Ich denke ja, dass der negative Eindruck aus dem Augsburg-Spiel den Gesamteindruck etwas zu heftig überschattet. Gehen wir die Spiele doch mal im Einzelnen durch. Ich habe diese Saison nicht alle Spiele komplett sehen können (aber viel gelesen und gehört), weswegen ich vielleicht unbeabsichtigt etwas unter den Tisch fallen lasse. Man möge mich bitte an entsprechender Stelle berichtigen.
In Dortmund:
Auswärtsspiel beim derzeitig übermächtig erscheinenden Doublesieger. Jeder erwartet eine deftige Klatsche. Werder schlägt sich jedoch beachtlich und verliert nur knapp. Dortmund ist abgezockter und gewinnt daher nicht unverdient, aber es sind sich hinterher auch (fast) alle einig, dass zumindest ein Punkt für Werder auch nicht unverdient gewesen wäre.
HSV:
Souveräner Sieg gegen schwachen HSV. Man kann es sich sogar erlauben einen Elfer zu verschießen. Spieler des Spiels: Rene Adler. „Bewahrte seine Elf mit Glanzparaden vor einem Debakel.“ Kicker.
H96:
Habe ich nicht komplett gesehen. Auswärts bei den heimstarken Hannoveranern (siehe letzten Sonntag). Ausgeglichenes und rasantes Spiel in dem Werder einen 0:2 Rückstand kassiert, aber auch aufholt (die Moral scheint also noch zu stimmen). In der 83. Minute macht Werder ein reguläres Tor zum 3:2, welches jedoch aberkannt wird. Die junge Elf rennt weiter an und lässt sich in der Nachspielzeit auskontern und fängt das 3:2. Manchmal muss man auch mit einem Punkt zufrieden sein. Brutaler Tiefschlag.
Stuttgart:
2:2 gegen schwach gestartete Stuttgarter. Werder beginnt gut und geht mit einer verdienten 2:0 Führung in die Pause (Spieler des Spiels ein weiteres Mal der gegnerische Torhüter). Erste Möglichkeit nach der Pause hat wieder Werder, doch Arnautovic vergibt. Kurz danach kann Stuttgart quasi mit der ersten Chance verkürzen und die Werderaner fangen schwer an zu wackeln. Danach gelang es der jungen Mannschaft nicht das Spiel gegen nun aufstrebende Stuttgarter wieder in den Griff zu bekommen und man kassierte noch das 2:2. Die zweite Halbzeit war die bis dahin schwächste Leistung der Saison.

-----

#### ANFORDERUNGEN
Erkläre in ein bis drei Sätzen, warum Dortmund laut dem Text über Werders Saisonspiele nicht unverdient gewinnt.

-----

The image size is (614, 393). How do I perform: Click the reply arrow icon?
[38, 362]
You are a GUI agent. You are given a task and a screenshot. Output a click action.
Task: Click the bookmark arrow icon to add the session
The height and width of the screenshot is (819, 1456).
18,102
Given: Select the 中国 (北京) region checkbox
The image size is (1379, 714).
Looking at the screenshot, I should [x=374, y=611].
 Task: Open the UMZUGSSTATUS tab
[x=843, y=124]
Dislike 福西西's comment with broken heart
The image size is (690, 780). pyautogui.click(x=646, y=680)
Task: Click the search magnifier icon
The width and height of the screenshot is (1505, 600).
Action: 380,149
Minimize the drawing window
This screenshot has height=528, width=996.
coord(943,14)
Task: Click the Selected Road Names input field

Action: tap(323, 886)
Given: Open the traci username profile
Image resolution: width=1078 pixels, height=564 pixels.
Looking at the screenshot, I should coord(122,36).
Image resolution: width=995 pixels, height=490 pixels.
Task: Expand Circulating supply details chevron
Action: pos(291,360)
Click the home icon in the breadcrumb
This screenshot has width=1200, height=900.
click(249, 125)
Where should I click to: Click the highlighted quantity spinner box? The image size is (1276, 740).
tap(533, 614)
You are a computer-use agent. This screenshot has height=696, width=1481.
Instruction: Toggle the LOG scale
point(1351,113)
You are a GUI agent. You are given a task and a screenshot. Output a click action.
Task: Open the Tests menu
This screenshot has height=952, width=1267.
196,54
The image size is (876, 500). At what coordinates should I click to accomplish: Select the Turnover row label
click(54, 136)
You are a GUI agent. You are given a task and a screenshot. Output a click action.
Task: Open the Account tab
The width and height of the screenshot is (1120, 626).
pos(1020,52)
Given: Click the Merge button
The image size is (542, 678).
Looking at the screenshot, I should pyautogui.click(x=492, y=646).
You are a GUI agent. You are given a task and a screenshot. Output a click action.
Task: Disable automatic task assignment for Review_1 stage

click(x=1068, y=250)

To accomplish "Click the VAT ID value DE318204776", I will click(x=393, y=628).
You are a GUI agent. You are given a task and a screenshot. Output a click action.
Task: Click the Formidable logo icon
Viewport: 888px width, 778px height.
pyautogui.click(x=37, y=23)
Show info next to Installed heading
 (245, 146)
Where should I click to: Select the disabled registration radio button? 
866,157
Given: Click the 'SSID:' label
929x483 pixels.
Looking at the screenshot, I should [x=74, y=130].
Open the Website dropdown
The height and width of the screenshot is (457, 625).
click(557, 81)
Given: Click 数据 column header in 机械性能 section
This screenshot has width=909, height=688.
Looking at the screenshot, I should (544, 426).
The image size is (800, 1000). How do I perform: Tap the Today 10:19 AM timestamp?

-----

#### MUSTERLÖSUNG
Dortmund gewinnt nicht unverdient, weil die Mannschaft abgezockter ist als Werder.